Como é a legislação que substitui a Lei de Segurança Nacional
A lei que substituirá a LSN é mais enxuta — tem apenas 10 crimes, contra 22 da lei anterior — e acaba com uma série de delitos que, segundo críticos, inibe a liberdade de expressão ou são muito abertos, o que poderia levar a interpretações expansivas de sua aplicação.
Além de ofensas a chefes dos Poderes, a lei criminaliza, por exemplo, o ato de incitar “à subversão da ordem política ou social” ou “à luta com violência entre as classes sociais”, tipos que serão extintos, com a revogação integral da norma.
Alguns tipos criados são semelhantes: há, por exemplo, o crime de “tentar, com emprego de violência ou grave ameaça, abolir o Estado Democrático de Direito, impedindo ou restringindo o exercício dos poderes constitucionais”, com pena de 4 a 8 anos de prisão.
Trata-se de crime semelhante ao previsto na LSN de tentar “mudar a ordem, o regime vigente ou o Estado de Direito”, com pena de 3 a 15 anos.

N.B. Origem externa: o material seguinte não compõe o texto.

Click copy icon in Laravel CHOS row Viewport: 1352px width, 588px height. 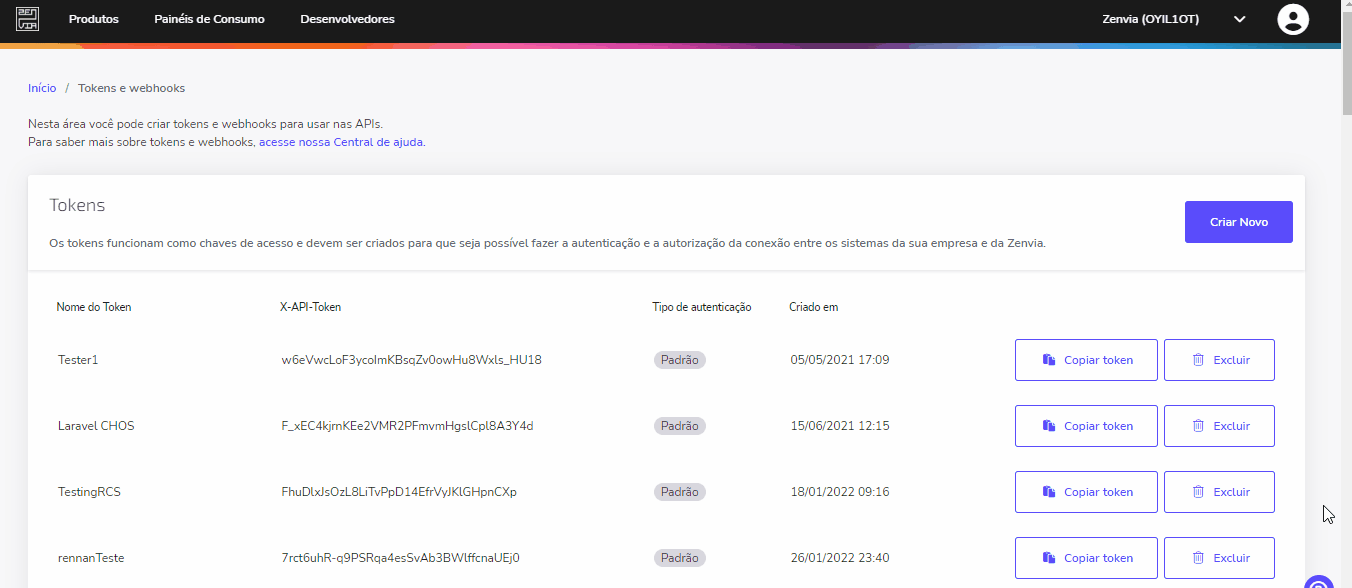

O criminalista Daniel Bialski diz que quem respondia por esse crime não poderá ser reenquadrado na nova lei, com o tipo penal semelhante.
“Como advogado, sempre vou dizer que é inaplicável. Como promotor, poderia forçar uma interpretação de que a conduta se assemelha e que haveria uma discussão sobre amplitude da revogação. Como mestre do Direito, direi que a norma revogada deixa de existir. Se tiver alguém condenado, pode entrar com uma revisão criminal dizendo que o crime não existe mais no Brasil”, explica.
Bialski, no entanto, alerta para outra possibilidade. Se Bolsonaro vetar o artigo 4.º da nova lei, que revoga a LSN, as duas normas iriam conviver. Em tese, os tipos penais antigos continuariam em vigor e os inquéritos baseados neles permaneceriam válidos. Ainda nesse caso, a antiga lei poderia cair, pois que já tramitam no STF diversas ações para declarar sua inconstitucionalidade. Elas só não foram julgadas porque a nova lei prevê a revogação, o que levaria à perda de objeto do julgamento.